Well my life sux, I got dumped the day before valentine's. My gf is 18 and I'm 21. We both go to the same community college. We have been dating for about a year and a half now and broke up before because she thought I didn't love her because I didn't do all the mushy things like compliment her and say the L word often enough. She bottled all this up and of course she didn't tell me about this until the day of the break up (She didn't tell me earlier because she didn't want to hurt me) which she thought was the only solution. Later she ended dating some nerd who had his own car and apartment.

A month later we ended up getting back together after I told her I really did love her and told her I'd promise to express it more to her. She said she missed me so much because although that guy had his own car and place and lots of money he was no fun. While they were dating she even ditched a date with him in which he spent hundreds of dollars on tickets on a concert, to instead stay at my house to do homework. Previously I wrote so many poems and letters begging her which is pretty lame to show her that I really did love her. I told her that she must share her feelings instead of storing them up and then unleashing them at once. Her reasoning for that was that she didn't want to hurt me. So we agreed to work things out.

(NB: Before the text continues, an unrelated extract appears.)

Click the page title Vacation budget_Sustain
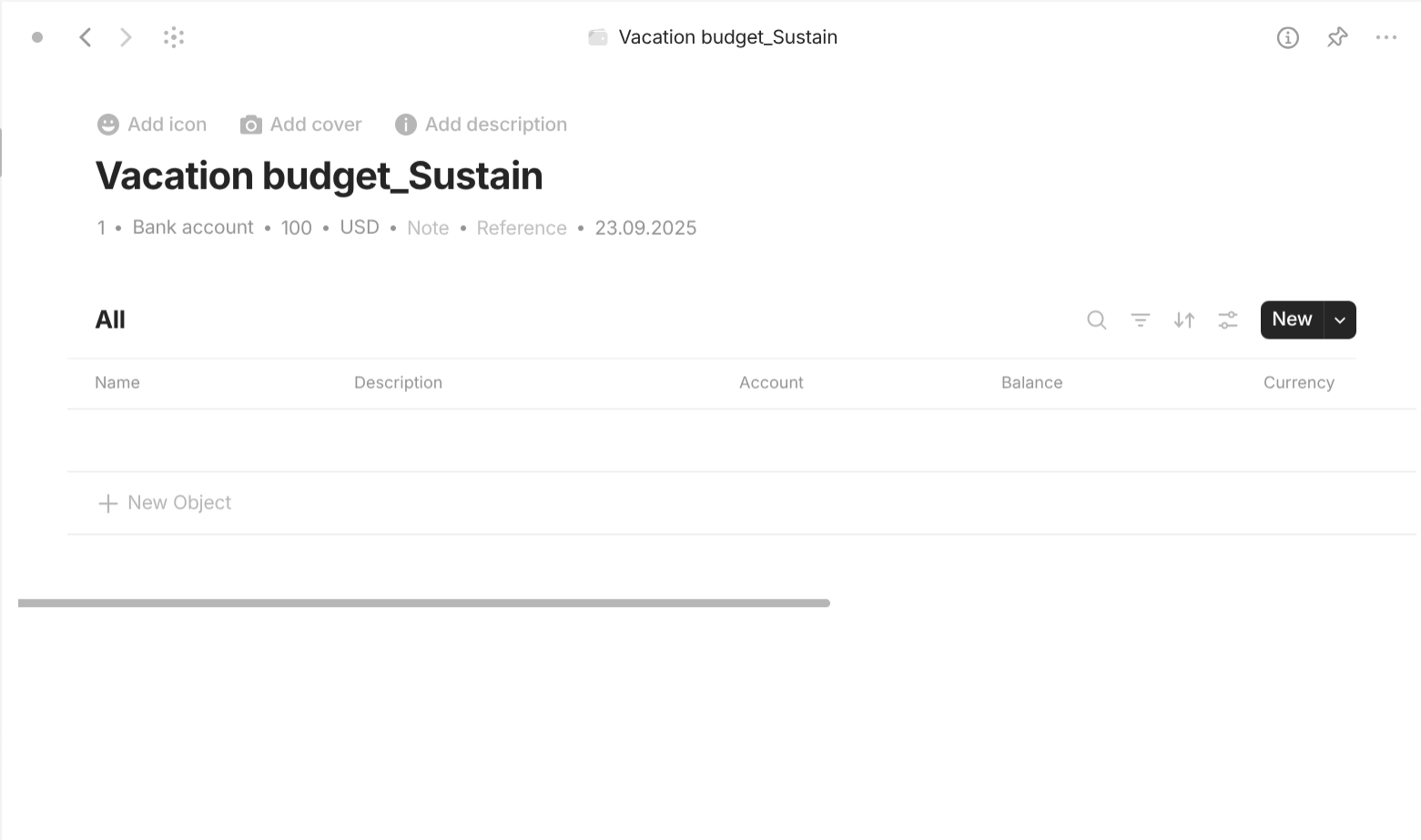 click(319, 175)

Things went well for about another 4 months. Then wammo, out of nowhere she told me that it wasn't working out. Her reasoning was that I wasn't long term bf material. Reasons being I am 21 and don't have a steady job and live with my parents. My defense was I am 2 years from biology degree and am a full time student. I make my spending money by playing music for wedding gigs and reffing soccer games which are convenient for scheduling purposes around my school and massive homework load. She said she loves me and I'm the funnest guy to be around but she couldn't see me supporting a family. Here I am thinking, dang girl you're only 18 what you need to plan that far for. I explained that I should have my degree in 2 years and I'll move on from there. But she wants me to know what exact job I'll be getting with my degree and I didn't know. I said that just by having a degree it will help me in the career world. Well that wasn't good enough for her. I asked her why she hooked up with me again and she said that she knew it wouldn't work out but she didn't want to hurt me. I was thinking what kind of logic is that. I'm getting hurt again. Well then we went our ways.

School went on and I have a few classes with her here and there and our relationship begin to grow again. Soon we were official again. My birthday came up on Feb 1 and she got me some amazing gifts and a heart felt card expressing her love for me. I felt so special. Well a week later valentines day was coming up and I asked about some plans for the day. She gave me a BS answer that she had to check with her parents. I knew something was up.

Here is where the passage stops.